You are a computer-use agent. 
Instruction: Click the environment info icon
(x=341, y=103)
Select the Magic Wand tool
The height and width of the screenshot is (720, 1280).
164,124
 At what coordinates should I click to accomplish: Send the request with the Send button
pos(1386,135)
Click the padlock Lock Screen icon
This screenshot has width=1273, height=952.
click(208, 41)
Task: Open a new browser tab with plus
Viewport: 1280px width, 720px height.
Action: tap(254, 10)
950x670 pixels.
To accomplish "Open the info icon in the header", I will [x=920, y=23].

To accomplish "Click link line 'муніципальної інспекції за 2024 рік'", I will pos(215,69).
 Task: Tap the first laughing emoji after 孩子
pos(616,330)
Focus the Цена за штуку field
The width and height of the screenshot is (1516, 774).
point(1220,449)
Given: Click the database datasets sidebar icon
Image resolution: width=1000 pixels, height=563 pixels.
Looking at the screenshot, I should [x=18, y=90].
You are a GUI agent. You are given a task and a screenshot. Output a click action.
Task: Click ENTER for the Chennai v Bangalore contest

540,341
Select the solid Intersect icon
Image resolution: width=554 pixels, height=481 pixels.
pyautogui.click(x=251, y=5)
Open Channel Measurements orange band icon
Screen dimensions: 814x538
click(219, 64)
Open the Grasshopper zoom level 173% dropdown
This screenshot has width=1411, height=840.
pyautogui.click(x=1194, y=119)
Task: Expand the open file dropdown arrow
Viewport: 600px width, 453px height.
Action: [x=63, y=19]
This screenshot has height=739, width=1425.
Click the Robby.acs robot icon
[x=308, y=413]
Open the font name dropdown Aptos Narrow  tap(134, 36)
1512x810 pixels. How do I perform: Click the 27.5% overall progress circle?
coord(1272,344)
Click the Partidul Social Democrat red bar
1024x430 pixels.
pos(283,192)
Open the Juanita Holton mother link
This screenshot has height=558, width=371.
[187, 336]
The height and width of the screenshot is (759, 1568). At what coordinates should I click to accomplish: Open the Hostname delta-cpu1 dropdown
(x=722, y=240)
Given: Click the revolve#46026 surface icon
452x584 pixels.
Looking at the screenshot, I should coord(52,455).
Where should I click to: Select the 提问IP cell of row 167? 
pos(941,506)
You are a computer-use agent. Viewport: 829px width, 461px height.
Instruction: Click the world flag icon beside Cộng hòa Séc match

> **Task brief**: Repeat exactly, please, each line from the beginning of the data through the line with "This screenshot has height=739, width=1425." in it, and only those lines.

> **Exercise response**:
You are a computer-use agent. 
Instruction: Click the environment info icon
(x=341, y=103)
Select the Magic Wand tool
The height and width of the screenshot is (720, 1280).
164,124
 At what coordinates should I click to accomplish: Send the request with the Send button
pos(1386,135)
Click the padlock Lock Screen icon
This screenshot has width=1273, height=952.
click(208, 41)
Task: Open a new browser tab with plus
Viewport: 1280px width, 720px height.
Action: tap(254, 10)
950x670 pixels.
To accomplish "Open the info icon in the header", I will [x=920, y=23].

To accomplish "Click link line 'муніципальної інспекції за 2024 рік'", I will pos(215,69).
 Task: Tap the first laughing emoji after 孩子
pos(616,330)
Focus the Цена за штуку field
The width and height of the screenshot is (1516, 774).
point(1220,449)
Given: Click the database datasets sidebar icon
Image resolution: width=1000 pixels, height=563 pixels.
Looking at the screenshot, I should [x=18, y=90].
You are a GUI agent. You are given a task and a screenshot. Output a click action.
Task: Click ENTER for the Chennai v Bangalore contest

540,341
Select the solid Intersect icon
Image resolution: width=554 pixels, height=481 pixels.
pyautogui.click(x=251, y=5)
Open Channel Measurements orange band icon
Screen dimensions: 814x538
click(219, 64)
Open the Grasshopper zoom level 173% dropdown
This screenshot has width=1411, height=840.
pyautogui.click(x=1194, y=119)
Task: Expand the open file dropdown arrow
Viewport: 600px width, 453px height.
Action: [x=63, y=19]
This screenshot has height=739, width=1425.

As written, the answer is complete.